Friday, 10 October 2008

Two articles....

. Two articles caught my eye in the Financial Times. To me they show much the terms of debate have shifted over the last few weeks.

Paul De Grauwe calls for the temporary taking of the banks into 'full state control'. He points to lack of confidence and 'coordination' which has brought us to the brink of a 'depression'. As far as he sees it there is 'only one solution';

"The governments of the big countries (US, UK, the eurozone, possibly Japan) must take over their banking systems (or at least the significant banks). Governments are the only institutions that can solve the co-ordination failure at the heart of the liquidity crisis. They can do this because once the banks are in the hands of the state, they can be ordered to trust each other and to lend to each other."
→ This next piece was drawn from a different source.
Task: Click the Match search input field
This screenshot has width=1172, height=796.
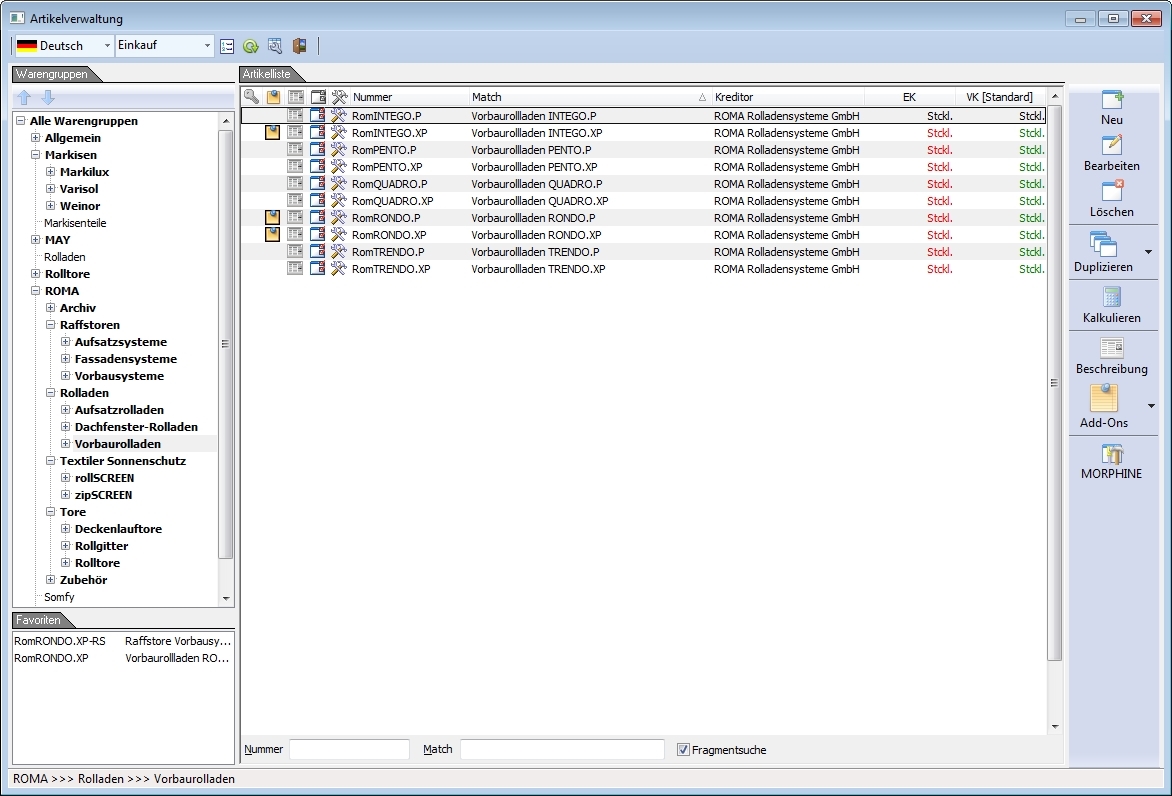Action: pyautogui.click(x=562, y=749)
Already, he says, the recapitalisation schemes have failed. In fact, they have made us a hostage to future crises because;

"The liquidity crisis is pulling down asset prices in an indiscriminate way, thereby transforming the liquidity crisis into solvency problems of individual banks. The governments, then, are forced to step in and to recapitalise the bank only to find out later that when the liquidity crisis strikes again, the capital has evaporated."

Meanwhile, Samuel Brittan laments the passing of J. M. Keynes. He calls for more spending in terms that we recognise as something similar to Nick Clegg's line;

"The Bank’s internationally co-ordinated half a percentage point bank rate cut needs to be the first of many – and these must come quickly. It will probably need to be supplemented by a fiscal stimulus. Most of the academic objections to this would be overcome by a temporary indirect tax cut which the UK chancellor of the exchequer can announce any time under “regulator” powers."

Desperate times call for desperate measures....whatever you think of the crisis and what it says about capitalism as a whole it is clear that those who think there is no role for the state in the market have already lost the debate.